In this study, we wanted to focus on the immediate functional outcome after rs-RARP, given that all these cases are newly performed with a very short follow-up. Obviously, erectile functions do not recover in the early stages after RARP. If we waited for a year or maybe more, this report on rs-RARP by hinotori SRS will be reported by others. However, as the reviewer suggested, we added the parameter “immediate erectile function” to the Tables and the manuscript in lines 68-70, “Immediate urinary continence was defined as “using no pads within 24 hours after surgery” and immediate erectile functional recovery was defined as “patient claim of erection or score of more than 0 on Erectile Hardness Score within 24 hours after surgery”.” and in lines 146-148, “Immediate erectile function was not observed in any of the patients both in hinotori SRS and in the da Vinci group.”.

 

Comments 4-7:

Results:

  • If statistical significance is defined as p < 0.05, why is 0.058 considered significant?

Response 4-7:

P value of 0.058 is not considered significant but shows a statistical “tendency”. The sentence in lines 139-140 already describes the content: “There was a tendency for shorter console time in the da Vinci group (P = 0.058).”

 

Comments 4-8:

Discussion:

  • The functional and oncological outcomes of RARP are not described at all.
  • Why do the authors believe console time is longer with this system?

Response 4-8 (answer to the 2 questions):

We added description regarding this matter in lines 189-197; “Initially, the authors assumed that “floating like sensation” of the arms may influence the surgical snd functional outcome. Fortunately, hinotori SRS showed an excellent resection margin rate for pT2 cases and also showed similar results of recovery of urinary continence. Additionally, we had no unrecoverable malfunctions resulting in conversion to open or laparoscopic surgery. Although the console time was approximately 40 minutes longer with the hinotori SRS, this maybe due to the experience of the surgeon and the assistant. On top of this, the “floating like sensation” may have influenced slower movement of the arms of the robotic system when compared with da Vinci.”

 

Comments 4-9:

  • The study’s limitations are not mentioned.

Response 4-9:

We added the limitations of this manuscript in lines 241-244; “This study has several limitations one of which is the small number of cases. Due to the small number of cases, it maybe early to draw any clinical conclusion but at least in the first 6 cases, hinotori SRS showed similar performance with da Vinci. Notably, this study also harbors limitation derived from retrospective nature.”

 

Comments 4-10: 

  • The conclusion is too brief.

Response 4-10:

We added volume to the conlusion in lines 247-249; “A larger series of study is required to further assess the performance of this newly developed surgical system.”

 

Round 2

Reviewer 1 Report

Comments and Suggestions for Authors

I have no comments for the revised form.

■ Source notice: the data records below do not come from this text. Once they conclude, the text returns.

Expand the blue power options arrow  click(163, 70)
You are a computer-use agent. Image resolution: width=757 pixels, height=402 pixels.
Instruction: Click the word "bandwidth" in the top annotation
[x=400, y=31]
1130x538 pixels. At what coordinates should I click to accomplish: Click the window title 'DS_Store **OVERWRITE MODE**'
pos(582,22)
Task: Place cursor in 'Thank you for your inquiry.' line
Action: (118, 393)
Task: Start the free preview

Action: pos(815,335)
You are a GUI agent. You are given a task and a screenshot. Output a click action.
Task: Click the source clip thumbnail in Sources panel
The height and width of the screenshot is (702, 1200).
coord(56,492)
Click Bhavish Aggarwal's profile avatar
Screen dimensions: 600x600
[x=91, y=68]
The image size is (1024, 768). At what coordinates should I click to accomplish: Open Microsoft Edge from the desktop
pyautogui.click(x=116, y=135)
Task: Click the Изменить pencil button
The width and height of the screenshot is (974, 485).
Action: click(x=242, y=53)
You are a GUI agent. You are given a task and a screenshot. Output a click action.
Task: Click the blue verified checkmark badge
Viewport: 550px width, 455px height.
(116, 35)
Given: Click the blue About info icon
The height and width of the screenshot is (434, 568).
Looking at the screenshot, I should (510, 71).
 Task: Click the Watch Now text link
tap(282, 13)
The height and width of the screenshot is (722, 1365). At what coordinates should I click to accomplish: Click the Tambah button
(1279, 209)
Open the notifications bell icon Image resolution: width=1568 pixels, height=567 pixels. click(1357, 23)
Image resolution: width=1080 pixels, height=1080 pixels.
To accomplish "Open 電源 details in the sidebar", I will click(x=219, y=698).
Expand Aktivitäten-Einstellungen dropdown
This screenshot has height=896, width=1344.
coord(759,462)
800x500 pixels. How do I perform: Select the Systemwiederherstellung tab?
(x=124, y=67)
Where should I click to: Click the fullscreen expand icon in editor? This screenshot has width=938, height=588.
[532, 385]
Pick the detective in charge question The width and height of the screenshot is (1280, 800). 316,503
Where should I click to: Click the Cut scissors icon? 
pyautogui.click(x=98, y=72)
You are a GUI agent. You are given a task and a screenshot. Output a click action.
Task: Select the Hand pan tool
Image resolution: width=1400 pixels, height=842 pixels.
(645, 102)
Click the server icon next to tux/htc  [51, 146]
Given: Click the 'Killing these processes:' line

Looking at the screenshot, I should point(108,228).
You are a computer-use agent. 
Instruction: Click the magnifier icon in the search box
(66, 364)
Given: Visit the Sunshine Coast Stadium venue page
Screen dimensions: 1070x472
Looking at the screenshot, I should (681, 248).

It is ready for acceptance if the article is just a case report of six cases.

Author Response

Comments1:

I have no comments for the revised form. It is ready for acceptance if the article is just a case report of six cases.

 

Response: Thank you for your time in reviewing this manuscript.

Reviewer 3 Report

Comments and Suggestions for Authors

None

Author Response

Comments:

None.

 

Response: Thank you for your time in reviewing this manuscript.

Reviewer 4 Report

Comments and Suggestions for Authors

The authors adequately replied to my comments. The paper is fine

Author Response

Comments:

The authors adequately replied to my comments. The paper is fine

 

Response:

Thank you for your time in reviewing our manuscript.